▶ WHAT IS EXPECTED
Repeat the data in full. Every line must match.
□ □ □ □
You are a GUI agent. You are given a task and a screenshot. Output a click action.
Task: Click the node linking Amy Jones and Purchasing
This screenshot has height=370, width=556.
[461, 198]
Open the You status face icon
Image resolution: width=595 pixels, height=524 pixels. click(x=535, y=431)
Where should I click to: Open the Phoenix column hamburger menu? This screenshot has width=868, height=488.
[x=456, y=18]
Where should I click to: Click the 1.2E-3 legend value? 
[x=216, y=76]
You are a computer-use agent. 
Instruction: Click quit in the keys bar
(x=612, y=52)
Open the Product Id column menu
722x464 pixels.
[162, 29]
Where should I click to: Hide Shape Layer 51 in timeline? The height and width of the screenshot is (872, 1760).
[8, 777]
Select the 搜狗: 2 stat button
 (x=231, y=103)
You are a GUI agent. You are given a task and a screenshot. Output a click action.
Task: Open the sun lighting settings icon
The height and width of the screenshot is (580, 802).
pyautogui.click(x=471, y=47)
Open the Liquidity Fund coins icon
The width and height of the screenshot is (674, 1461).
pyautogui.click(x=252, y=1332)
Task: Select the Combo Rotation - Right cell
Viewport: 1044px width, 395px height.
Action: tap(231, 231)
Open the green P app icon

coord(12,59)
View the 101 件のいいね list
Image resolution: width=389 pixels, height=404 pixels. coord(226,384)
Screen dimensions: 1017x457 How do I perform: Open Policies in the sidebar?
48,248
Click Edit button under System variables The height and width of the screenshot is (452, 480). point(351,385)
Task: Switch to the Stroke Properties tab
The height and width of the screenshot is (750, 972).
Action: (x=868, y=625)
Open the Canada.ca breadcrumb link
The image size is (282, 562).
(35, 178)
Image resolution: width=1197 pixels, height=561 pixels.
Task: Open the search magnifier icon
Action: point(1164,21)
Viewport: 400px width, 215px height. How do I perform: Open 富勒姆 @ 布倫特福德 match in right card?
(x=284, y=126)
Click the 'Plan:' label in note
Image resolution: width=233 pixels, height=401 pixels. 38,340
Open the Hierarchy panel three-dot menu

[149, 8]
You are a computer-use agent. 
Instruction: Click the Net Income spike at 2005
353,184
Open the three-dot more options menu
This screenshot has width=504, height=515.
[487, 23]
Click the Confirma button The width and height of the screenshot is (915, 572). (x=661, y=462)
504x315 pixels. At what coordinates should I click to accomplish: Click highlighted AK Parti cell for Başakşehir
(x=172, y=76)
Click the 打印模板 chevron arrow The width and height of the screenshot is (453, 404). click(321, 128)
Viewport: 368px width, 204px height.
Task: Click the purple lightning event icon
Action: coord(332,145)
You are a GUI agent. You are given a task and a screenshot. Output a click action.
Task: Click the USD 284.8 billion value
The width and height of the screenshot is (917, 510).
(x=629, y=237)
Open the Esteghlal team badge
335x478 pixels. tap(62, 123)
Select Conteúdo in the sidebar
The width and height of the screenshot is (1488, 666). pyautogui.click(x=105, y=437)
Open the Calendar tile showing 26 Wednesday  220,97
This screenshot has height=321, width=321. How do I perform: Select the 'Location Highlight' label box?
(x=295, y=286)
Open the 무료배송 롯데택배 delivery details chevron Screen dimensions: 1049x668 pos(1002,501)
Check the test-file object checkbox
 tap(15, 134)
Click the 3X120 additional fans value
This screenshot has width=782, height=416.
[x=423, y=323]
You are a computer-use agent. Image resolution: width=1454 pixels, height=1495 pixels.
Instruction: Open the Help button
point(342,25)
□ □ □ □
▶ TASK RESPONSE
You are a GUI agent. You are given a task and a screenshot. Output a click action.
Task: Click the node linking Amy Jones and Purchasing
This screenshot has height=370, width=556.
[461, 198]
Open the You status face icon
Image resolution: width=595 pixels, height=524 pixels. click(x=535, y=431)
Where should I click to: Open the Phoenix column hamburger menu? This screenshot has width=868, height=488.
[x=456, y=18]
Where should I click to: Click the 1.2E-3 legend value? 
[x=216, y=76]
You are a computer-use agent. 
Instruction: Click quit in the keys bar
(x=612, y=52)
Open the Product Id column menu
722x464 pixels.
[162, 29]
Where should I click to: Hide Shape Layer 51 in timeline? The height and width of the screenshot is (872, 1760).
[8, 777]
Select the 搜狗: 2 stat button
 (x=231, y=103)
You are a GUI agent. You are given a task and a screenshot. Output a click action.
Task: Open the sun lighting settings icon
The height and width of the screenshot is (580, 802).
pyautogui.click(x=471, y=47)
Open the Liquidity Fund coins icon
The width and height of the screenshot is (674, 1461).
pyautogui.click(x=252, y=1332)
Task: Select the Combo Rotation - Right cell
Viewport: 1044px width, 395px height.
Action: tap(231, 231)
Open the green P app icon

coord(12,59)
View the 101 件のいいね list
Image resolution: width=389 pixels, height=404 pixels. coord(226,384)
Screen dimensions: 1017x457 How do I perform: Open Policies in the sidebar?
48,248
Click Edit button under System variables The height and width of the screenshot is (452, 480). point(351,385)
Task: Switch to the Stroke Properties tab
The height and width of the screenshot is (750, 972).
Action: (x=868, y=625)
Open the Canada.ca breadcrumb link
The image size is (282, 562).
(35, 178)
Image resolution: width=1197 pixels, height=561 pixels.
Task: Open the search magnifier icon
Action: point(1164,21)
Viewport: 400px width, 215px height. How do I perform: Open 富勒姆 @ 布倫特福德 match in right card?
(x=284, y=126)
Click the 'Plan:' label in note
Image resolution: width=233 pixels, height=401 pixels. 38,340
Open the Hierarchy panel three-dot menu

[149, 8]
You are a computer-use agent. 
Instruction: Click the Net Income spike at 2005
353,184
Open the three-dot more options menu
This screenshot has width=504, height=515.
[487, 23]
Click the Confirma button The width and height of the screenshot is (915, 572). (x=661, y=462)
504x315 pixels. At what coordinates should I click to accomplish: Click highlighted AK Parti cell for Başakşehir
(x=172, y=76)
Click the 打印模板 chevron arrow The width and height of the screenshot is (453, 404). click(321, 128)
Viewport: 368px width, 204px height.
Task: Click the purple lightning event icon
Action: coord(332,145)
You are a GUI agent. You are given a task and a screenshot. Output a click action.
Task: Click the USD 284.8 billion value
The width and height of the screenshot is (917, 510).
(x=629, y=237)
Open the Esteghlal team badge
335x478 pixels. tap(62, 123)
Select Conteúdo in the sidebar
The width and height of the screenshot is (1488, 666). pyautogui.click(x=105, y=437)
Open the Calendar tile showing 26 Wednesday  220,97
This screenshot has height=321, width=321. How do I perform: Select the 'Location Highlight' label box?
(x=295, y=286)
Open the 무료배송 롯데택배 delivery details chevron Screen dimensions: 1049x668 pos(1002,501)
Check the test-file object checkbox
 tap(15, 134)
Click the 3X120 additional fans value
This screenshot has width=782, height=416.
[x=423, y=323]
You are a computer-use agent. Image resolution: width=1454 pixels, height=1495 pixels.
Instruction: Open the Help button
point(342,25)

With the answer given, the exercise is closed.